Does Gladia's diarization work on overlapping speech in real-time?
Yes. Gladia's speaker diarization handles overlapping speech in real-time mode, and it is included in the base rate rather than priced separately.
What is the difference between per-second and per-block billing for meeting transcription?
Per-second billing charges for exact audio duration processed. Per-block billing (typically 15-second increments) rounds up partial blocks, inflating costs across a high-volume pipeline with variable-length meetings where partial blocks accumulate at scale.
What is the cost difference between bot-based audio capture and RTMP for meeting transcription?
Bot capture provides per-participant audio streams with latency that is generally compatible with real-time transcription requirements. RTMP adds 3-5 seconds of protocol delay with a single mixed feed and no speaker attribution. The latency difference and the loss of per-participant streams make RTMP a poor fit for live caption requirements.
Can Gladia detect language changes mid-sentence without a session restart?
Yes. Setting language_behaviour to
"automatic multiple languages"
enables real-time code-switching detection across all 100 supported languages without interrupting the stream.
What is Gladia's free tier for testing meeting bot integrations?
10 hours of transcription per month at no cost, with all features including diarization and code-switching included at every tier.
How does Gladia's multilingual real-time coverage compare to AssemblyAI streaming?
Gladia supports 100+ languages with native code-switching in real-time mode. AssemblyAI's streaming code-switching covers six languages: English, Spanish, Portuguese, French, German, and Italian.
Key terminology
Word error rate (WER): The standard accuracy metric for transcription, calculated as the number of substitutions, deletions, and insertions divided by the total number of words in the reference transcript. Because insertions count against the score, WER can theoretically exceed 100%. The dataset and audio condition matter as much as the number itself.
Speaker diarization: The process of segmenting audio into sections attributed to individual speakers. Critical for meeting transcription where "who said what" determines the utility of summaries and action items.
Code-switching: The pattern where speakers shift between languages mid-conversation. Production-grade meeting APIs detect and transcribe language changes dynamically rather than requiring a fixed language declaration at session start.
WebSocket: A persistent bidirectional connection protocol used for real-time audio streaming. Unlike REST, which opens and closes a connection per request, WebSocket maintains an always-open channel that eliminates 50-100ms of per-request overhead across a full conversation session.
RTMP (Real-Time Messaging Protocol): A streaming protocol used by some meeting platforms for audio export.
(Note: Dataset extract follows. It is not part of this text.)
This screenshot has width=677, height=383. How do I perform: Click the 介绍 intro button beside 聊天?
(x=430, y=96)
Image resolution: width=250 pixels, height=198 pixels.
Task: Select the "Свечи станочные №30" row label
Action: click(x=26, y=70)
Adds 3-5 seconds of protocol latency and delivers a single mixed audio feed, which limits its fitness for live captions and speaker-attributed transcription.
Partial transcript: The in-progress, incomplete transcript returned while a speaker is still talking. Drives the perceived responsiveness of live caption UIs and is distinct from the final transcript, which is the corrected output after the utterance is complete.
Per-second billing: A billing granularity model where you pay for exactly the audio duration processed. Contrasts with per-block billing where partial blocks round up, inflating invoices on high-volume pipelines with variable-length calls.